Елизавета Тюдор, по всей видимости, соглашалась с таким взглядом на девственность. Когда впоследствии Иван Грозный посмел предположить, что «другие мужчины на самом деле правят Англией», а «ты пребываешь в своем девическом звании, как простая девица», Елизавета ответила, что «мы сами правим с честью, подобающей королеве-девственнице, поставленной Господом». Только на более позднем этапе правления Елизаветы ее статус в качестве королевы-девственницы по-настоящему упрочился, однако тогда, в ранний уязвимый момент царствования, ей требовалось что-то, что отделяло бы ее от остальных женщин, пусть даже католический образ Девы Марии.
Религиозный вопрос отличал правление Елизаветы не только от правления ее сестры, но и от всех предыдущих женских правлений христианской Европы (если не считать Джейн Грей).

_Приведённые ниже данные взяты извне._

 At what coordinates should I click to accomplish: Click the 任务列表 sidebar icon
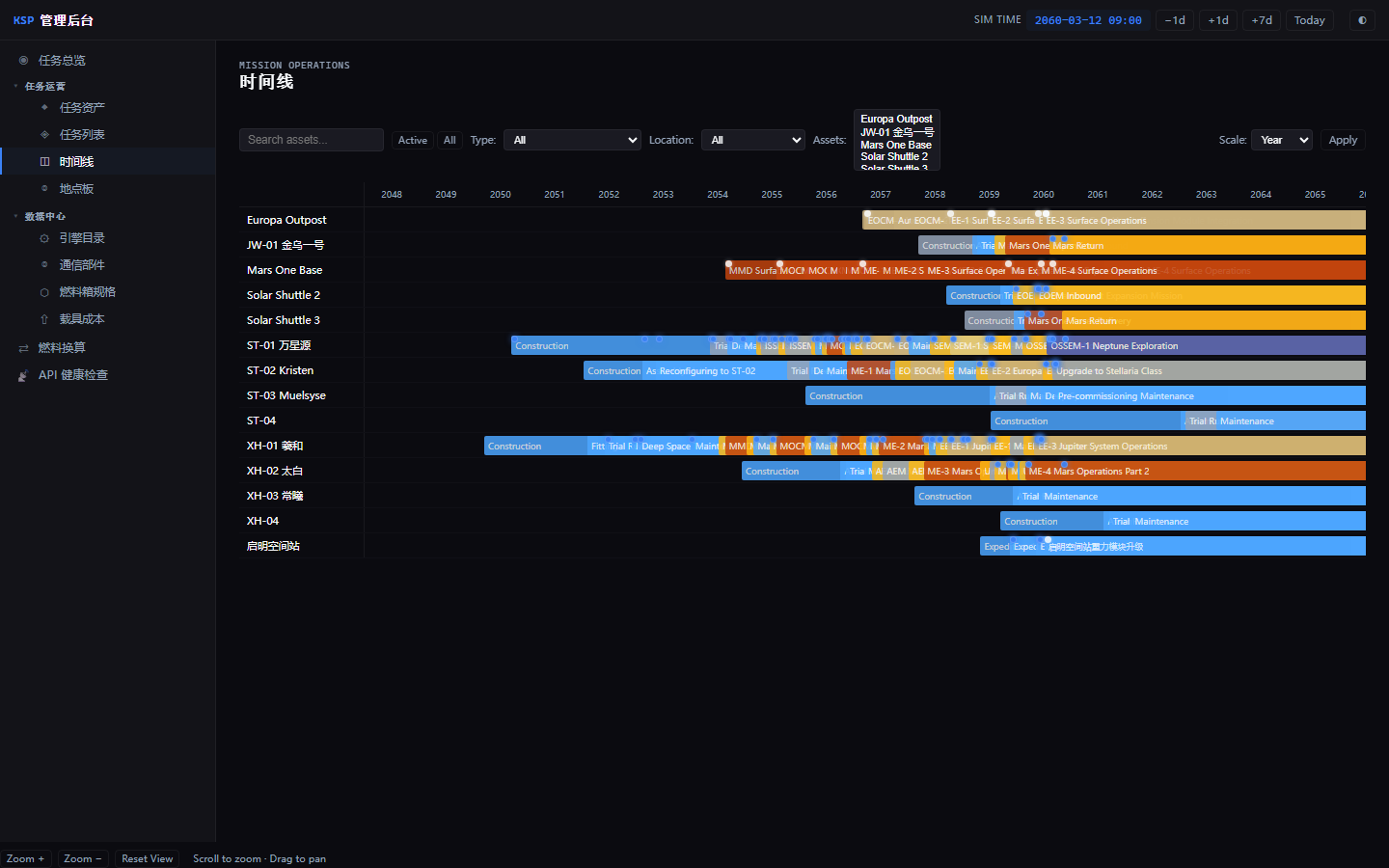[x=44, y=134]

Она являлась и правящей королевой, и не признавала себя никоим образом подвластной папе римскому, соответственно, обладала почти беспрецедентной автономией.
С самого начала стало ясно, что религиозный аспект ее роли может стать камнем преткновения. Первый вариант открыто реформистского закона, который Сесил подготовил в первые месяцы правления Елизаветы, был встречен с негодованием, не в последнюю очередь из-за роли, отводившейся в нем королеве. Католический архиепископ Йорка Николас Хит выразил свое отношение такими словами: «Читать проповедь или проводить священные обряды женщине не разрешается – значит, ей нельзя быть и Верховным главой Церкви Христовой». В последовавшей поправке объявлялось, что королева Елизавета, по своей скромности, желает, чтобы ее знали не как верховного главу церкви, а как ее верховного управляющего.

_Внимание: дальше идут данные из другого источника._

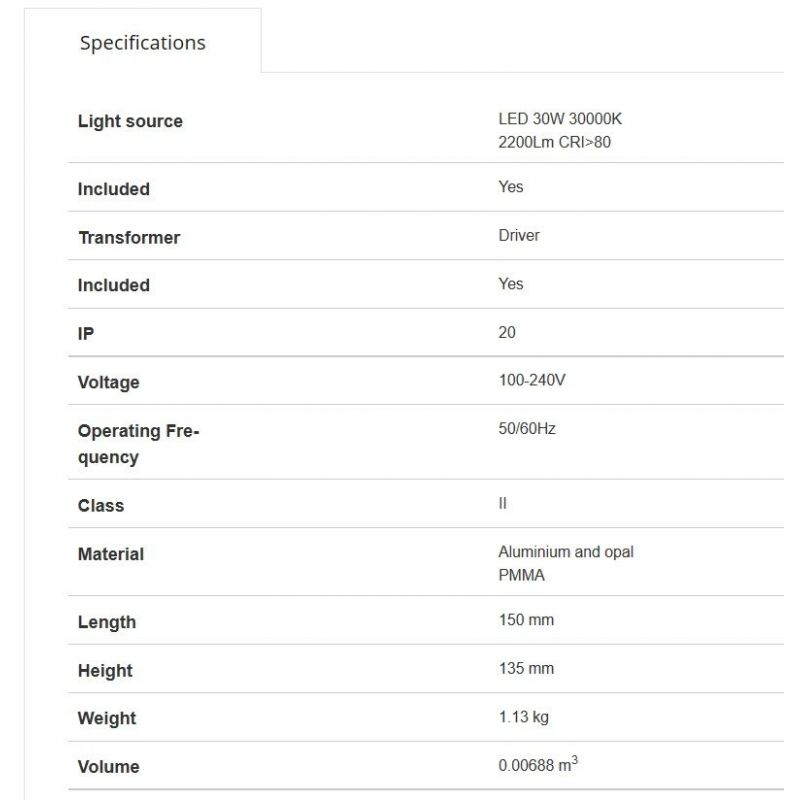This screenshot has width=800, height=800.
Task: Click the Operating Frequency row label
Action: [x=138, y=444]
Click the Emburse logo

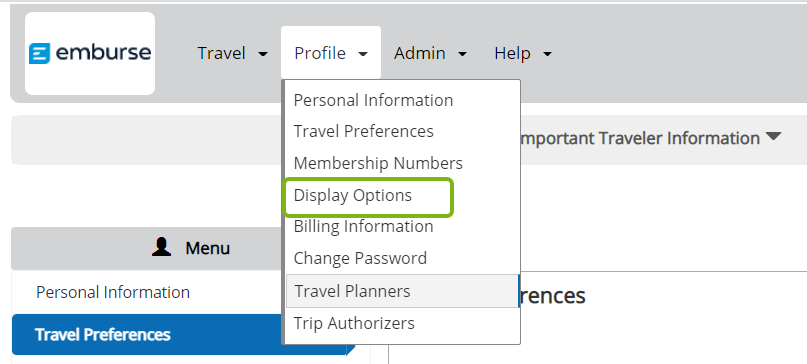coord(90,54)
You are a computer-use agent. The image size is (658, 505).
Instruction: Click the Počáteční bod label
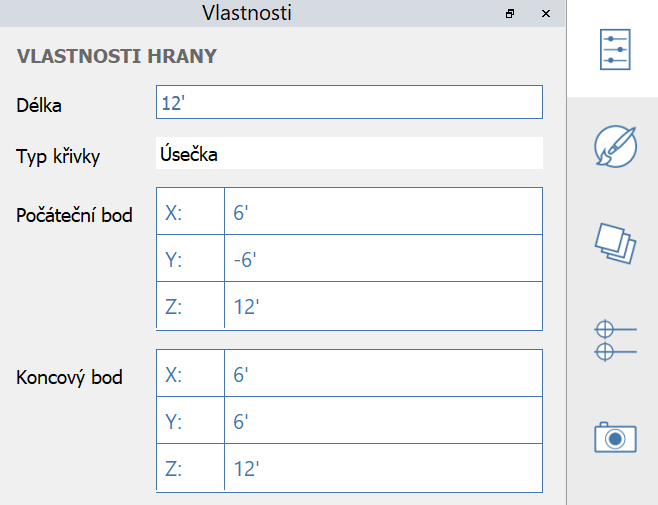pyautogui.click(x=75, y=215)
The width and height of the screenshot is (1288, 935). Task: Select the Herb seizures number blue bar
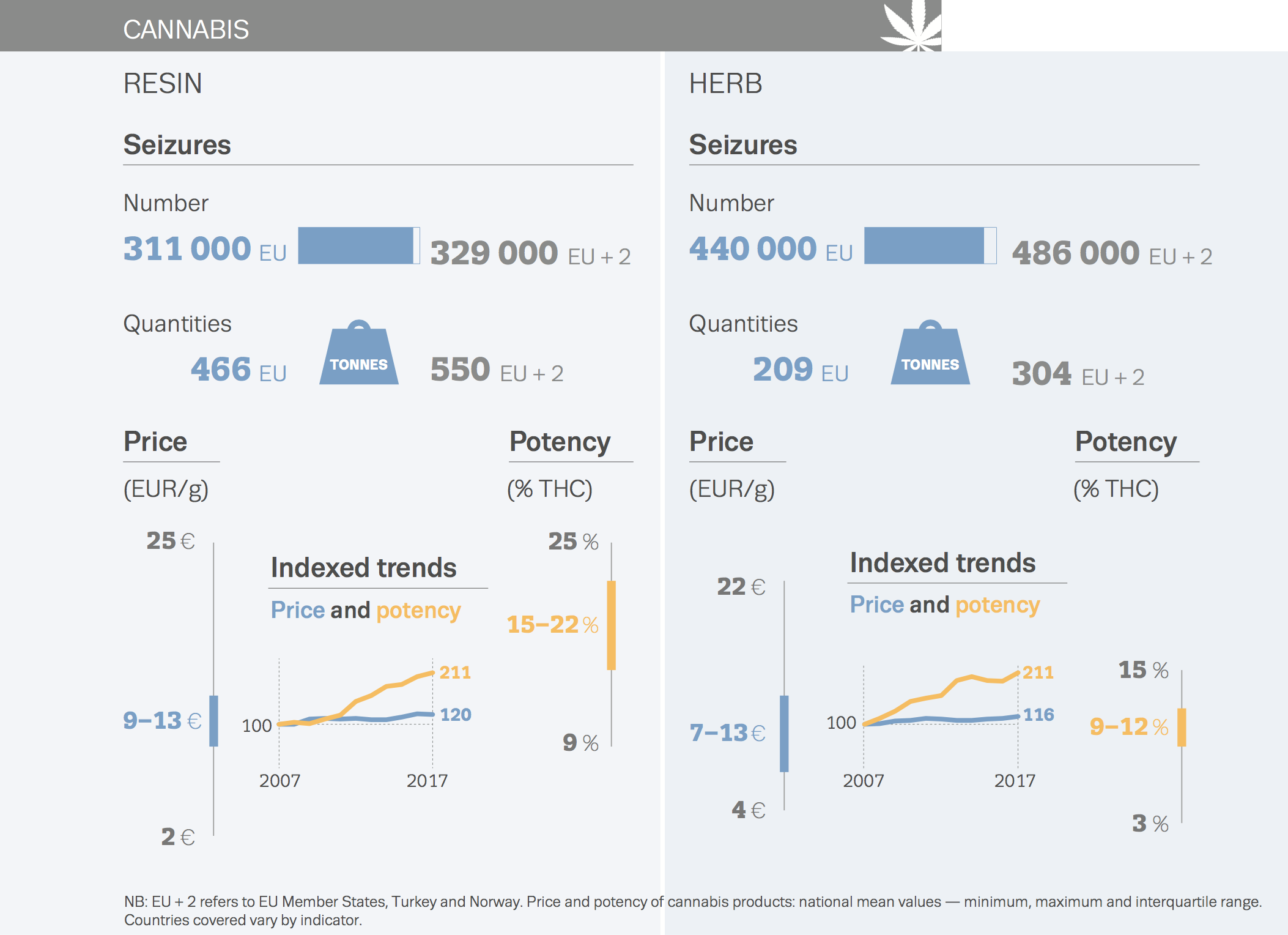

Между тем Елизавета Тюдор почти попала в ловушку, подстерегавшую каждую влиятельную женщину, если (как Анна де Божё предупреждала, а Анна Болейн обнаружила) она проявит малейшую неосторожность.

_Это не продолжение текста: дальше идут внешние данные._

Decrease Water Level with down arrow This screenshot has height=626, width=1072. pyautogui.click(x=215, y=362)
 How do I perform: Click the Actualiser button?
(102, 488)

С самого начала правления Елизаветы иностранные послы сообщали о ее тесных отношениях с Робертом Дадли. Его возвышение в первые месяцы правления Елизаветы поражало воображение; причем настолько, что в ноябре 1559 года общительный испанский посол Ферия докладывал, что пара имеет «негласное соглашение». Его преемник де Квадра два месяца спустя описывал Дадли как «будущего короля».
Такая идея представляла опасность для королевы, которой требовалось заботиться о своей репутации и которой была необходима поддержка английской аристократии и иностранных союзников. Ферия сформулировал прямо: «Если она выйдет за этого милорда Роберта, то вызовет к себе такую неприязнь, что может однажды вечером лечь спать королевой Англии, а на следующее утро встать с постели простой мадам Елизаветой». Де Квадра говорил, что в Англии нет человека, кто бы не «вопил, что он [Дадли] позорит королеву». Кроме всего прочего, Роберт Дадли, само собой разумеется, был женатым человеком, хотя по большей части жил отдельно от женщины, Эми Робсарт, на которой женился в ранней юности.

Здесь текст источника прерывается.